- _Quoted text_:
-- START --
ISLAMABAD, Jan 13: An Australian man believed to have trained with Al Qaeda in Afghanistan has been arrested in Pakistan and is being probed for links to the terrorist network, officials said on Monday.

The man, a Caucasian, was pulled off from a plane by Pakistani authorities at Karachi’s international airport on Jan 4 and arrested, said a senior Karachi-based security official involved in the investigation.

The man, 29, was named by the Australian Broadcasting Corporation as Jack Terence Thomas, a former Melbourne taxi driver who was believed to have travelled to Pakistan in 2001 to study Islam before heading to Afghanistan.

He is being held by investigators in Karachi.

“He was offloaded from a plane at Karachi airport,” the official said on condition of anonymity, unaware of the plane’s destination.

“He’s a white Australian. He’s in custody and is being investigated for his links to some Arabs who are suspected of links to Al Qaeda.”

His arrest was connected to the arrest five days later of two Arab Al Qaeda suspects in a violent pre-dawn raid on a private home also in Karachi, the security official said.

“The arrests of the Australian and the two Arab suspects are inter-connected,” he said.

One of the men arrested on Jan 9 was Iraqi and the other was a Jordanian-Palestinian, he said, rejecting earlier police identifications of the men as Moroccan and Yemeni.

The daughter of a Pakistani hockey player and his politician wife who occupied the ground floor of the raided home had lived in Australia for several years and returned to Pakistan in 2002, he said.

The security official said the Australian was connected to “a Muslim group operating in Chechnya.”

Brig Javed Cheema, who heads the interior ministry’s Crisis Management Cell, said the Australian had not been charged.
-- END --
- _Dataset extract_:
-- START --
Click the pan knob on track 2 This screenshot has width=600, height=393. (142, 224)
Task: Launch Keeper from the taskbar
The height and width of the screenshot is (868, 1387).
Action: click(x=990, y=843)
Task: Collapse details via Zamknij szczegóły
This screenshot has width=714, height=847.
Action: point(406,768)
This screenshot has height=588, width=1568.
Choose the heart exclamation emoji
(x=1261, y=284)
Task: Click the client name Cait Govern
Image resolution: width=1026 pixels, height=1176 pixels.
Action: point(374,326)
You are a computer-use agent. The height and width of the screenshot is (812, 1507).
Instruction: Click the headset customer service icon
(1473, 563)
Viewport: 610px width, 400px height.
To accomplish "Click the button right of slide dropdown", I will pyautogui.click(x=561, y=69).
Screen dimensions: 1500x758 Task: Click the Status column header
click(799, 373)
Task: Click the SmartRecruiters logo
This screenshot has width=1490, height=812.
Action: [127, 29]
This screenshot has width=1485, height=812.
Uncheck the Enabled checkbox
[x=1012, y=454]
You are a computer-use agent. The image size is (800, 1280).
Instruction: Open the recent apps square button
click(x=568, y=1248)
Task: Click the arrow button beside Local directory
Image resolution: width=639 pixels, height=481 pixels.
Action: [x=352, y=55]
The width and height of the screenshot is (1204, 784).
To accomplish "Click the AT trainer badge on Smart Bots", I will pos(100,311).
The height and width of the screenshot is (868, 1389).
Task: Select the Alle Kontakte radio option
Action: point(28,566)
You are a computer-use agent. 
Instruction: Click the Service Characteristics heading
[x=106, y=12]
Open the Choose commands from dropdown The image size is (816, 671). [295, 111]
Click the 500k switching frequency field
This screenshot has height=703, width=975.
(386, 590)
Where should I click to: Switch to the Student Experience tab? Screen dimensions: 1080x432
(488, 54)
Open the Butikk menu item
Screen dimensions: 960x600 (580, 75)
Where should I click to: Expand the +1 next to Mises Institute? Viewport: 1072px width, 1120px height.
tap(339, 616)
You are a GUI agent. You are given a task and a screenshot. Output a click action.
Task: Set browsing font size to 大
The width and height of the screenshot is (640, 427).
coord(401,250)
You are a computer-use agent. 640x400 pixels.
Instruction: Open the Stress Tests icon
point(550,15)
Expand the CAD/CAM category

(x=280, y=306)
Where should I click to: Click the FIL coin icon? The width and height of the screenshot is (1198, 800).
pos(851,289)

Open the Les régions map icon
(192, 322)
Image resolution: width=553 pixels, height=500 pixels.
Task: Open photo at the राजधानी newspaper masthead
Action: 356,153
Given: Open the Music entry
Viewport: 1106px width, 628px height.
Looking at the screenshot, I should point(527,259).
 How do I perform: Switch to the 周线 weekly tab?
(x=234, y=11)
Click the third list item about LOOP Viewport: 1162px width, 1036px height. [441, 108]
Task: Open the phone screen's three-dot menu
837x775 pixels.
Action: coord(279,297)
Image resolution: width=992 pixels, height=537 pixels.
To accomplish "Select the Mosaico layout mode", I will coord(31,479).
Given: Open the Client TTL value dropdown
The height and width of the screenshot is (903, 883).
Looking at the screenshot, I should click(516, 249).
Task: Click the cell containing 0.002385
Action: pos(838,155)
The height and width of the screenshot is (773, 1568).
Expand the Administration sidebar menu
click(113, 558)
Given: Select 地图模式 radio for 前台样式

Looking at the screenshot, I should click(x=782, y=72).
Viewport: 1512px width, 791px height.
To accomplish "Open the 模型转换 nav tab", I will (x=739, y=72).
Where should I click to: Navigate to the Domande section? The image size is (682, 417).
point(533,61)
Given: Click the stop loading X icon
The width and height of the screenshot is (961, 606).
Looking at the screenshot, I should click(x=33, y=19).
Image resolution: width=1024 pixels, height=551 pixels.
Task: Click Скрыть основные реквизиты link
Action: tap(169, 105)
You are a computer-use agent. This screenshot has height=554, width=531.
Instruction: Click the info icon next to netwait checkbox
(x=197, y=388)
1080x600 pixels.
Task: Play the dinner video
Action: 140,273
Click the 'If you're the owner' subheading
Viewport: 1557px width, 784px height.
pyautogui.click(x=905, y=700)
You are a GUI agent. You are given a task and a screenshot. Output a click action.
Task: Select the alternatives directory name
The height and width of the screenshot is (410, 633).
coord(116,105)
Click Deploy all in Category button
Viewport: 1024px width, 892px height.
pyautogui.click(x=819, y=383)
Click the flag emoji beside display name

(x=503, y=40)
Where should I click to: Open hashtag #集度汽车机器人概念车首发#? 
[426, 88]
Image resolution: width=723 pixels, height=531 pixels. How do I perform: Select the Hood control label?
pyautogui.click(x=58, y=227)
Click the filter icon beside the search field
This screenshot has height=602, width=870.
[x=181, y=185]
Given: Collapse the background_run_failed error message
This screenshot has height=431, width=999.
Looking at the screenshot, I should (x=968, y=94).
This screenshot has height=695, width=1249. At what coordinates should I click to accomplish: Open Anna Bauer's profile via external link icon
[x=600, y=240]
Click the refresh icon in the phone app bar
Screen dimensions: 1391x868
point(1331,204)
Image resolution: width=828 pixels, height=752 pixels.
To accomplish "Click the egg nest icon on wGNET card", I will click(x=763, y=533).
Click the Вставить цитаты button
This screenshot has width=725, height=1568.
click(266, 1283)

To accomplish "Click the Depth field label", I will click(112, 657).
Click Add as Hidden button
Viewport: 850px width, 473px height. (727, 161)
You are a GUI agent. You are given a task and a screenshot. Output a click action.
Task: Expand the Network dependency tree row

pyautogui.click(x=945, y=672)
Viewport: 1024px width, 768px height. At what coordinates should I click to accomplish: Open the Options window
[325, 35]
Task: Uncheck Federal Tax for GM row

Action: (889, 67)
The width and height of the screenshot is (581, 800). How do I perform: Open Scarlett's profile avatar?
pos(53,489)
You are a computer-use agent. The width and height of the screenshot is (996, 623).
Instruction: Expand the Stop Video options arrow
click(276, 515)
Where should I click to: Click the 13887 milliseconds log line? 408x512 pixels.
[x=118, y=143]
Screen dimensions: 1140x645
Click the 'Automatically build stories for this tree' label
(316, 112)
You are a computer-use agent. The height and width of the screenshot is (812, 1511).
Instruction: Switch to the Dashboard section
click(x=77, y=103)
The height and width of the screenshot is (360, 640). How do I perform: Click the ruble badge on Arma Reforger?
-- END --
- _Short problem_:
According to the news report about the Australian man arrested in Karachi, what job did he once have in Melbourne? The entries have nothing to do with the news report.

- _Exercise output_:
He was a taxi driver.